Will bots destroy online poker?

    Posted by Adam Crouch


Online gambling, particularly poker, has been an very successful business, seeing tremendous growth:

Gambling over the internet has become big business in the United States over the past year despite the recession that caused an industry-wide advertising slump.

Internet gambling, once thought of in the same seedy vein as online pornography, had gained a level of legitimacy despite myriad controversies facing it, according to a BBC report.

It said the sector has become the fifth largest advertiser online, jumping to US$2.5 billion from 911 million advertisements in the last year.

But could the party soon be over?

MSNBC Online has an interesting article on the rise of "poker bots" -- computer programs that can play poker, or at least advise human players -- and what it means for the online poker industry. The worry is that these bots will become good enough to ruin the game, driving out human players who can't compete.

Why not? Poker can't be much harder than chess, right? Well, it's actually much more difficult to create a good rules-based poker strategy. The most important difference is that you don't have all of the information in poker. You know your cards, and the few cards that are face-up on the table, but that's it. The best you can do is calculate the probability that someone could have a combination of cards that would beat yours, and combine that with inferences about the strength of someone's hand based on their behavior.

Betting is also a problem. It's much easier to write a bot to play limit poker, because the only choices a player can make are check, fold, call, and raise $x (where there is only one choice for x). In the more popular variant of Texas Hold'em, no limit, you can raise any amount, until your chips run out. There are now many many more options for a player, making it much more difficult to calculate the optimal bet and anticipate the reactions of other players.

There's also the bluffing element. You'd want a bot to bluff, and to be able to tell when someone else is bluffing. There's no bluffing in chess... :)

The bottom line is that effective poker bots require very sophisticated artificial intelligence capabilities.

Despite all of these hurdles, there have been some successes:

The University of Alberta's Computer Poker Research Group has developed an artificially intelligent automaton known as Vex Bot", capable of playing poker at the master level, though as yet it can only apply its gambling genius to two-player games. Vex Bot has been used by researchers to test the frontiers of artificial intelligence -- and as the basis for a commercial poker tutorial program, Poki's Poker Academy -- but some fear it may become a blueprint for programmers with more sinister motives.

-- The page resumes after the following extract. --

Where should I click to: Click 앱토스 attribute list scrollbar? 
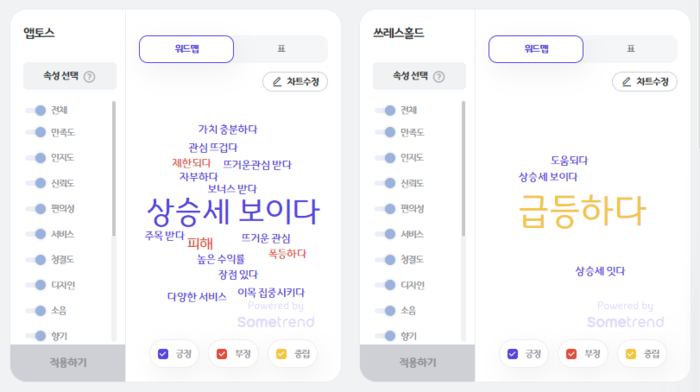(x=114, y=169)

Darse Billings, lead designer of the Vex Bot said he believes the odds are better than 50-50 that other programmers have secretly unleashed bots on commercial poker sites, apart from the commercial bots. But he throws his chips in with the skeptics, saying it is unlikely they would be anywhere near as capable as the Vex Bot -- so named for its ability to frustrate human opponents -- which is the result of more than a decade's research by the University of Alberta team.

Here is a limited-use demo of Poki's Poker Academy. I tried it out, and learned a few things. There were a number of marginal hands that I would have kept, but Poki rightly advised to fold (which suggests that I'm probably a good person to play poker against :P). As far as I can tell it only allows you to play against the computer, and does not allow you to link up to any poker sites and have it play for you. BadgeHelp's Texas Hold 'Em Assistant, on the other hand, will connect to an online poker site and play for you. They also have an online demo, though the website is a bit dodgy... use the product at your own risk. I know I wouldn't be willing to give a random program the ability to throw away hundreds of my hard-earned dollars.

Of course, that's precisely why poker bots won't get a widespread following. You have to really trust the program to be willing to use it. But the danger isn't that everyone will use bots, just that enough people will use them.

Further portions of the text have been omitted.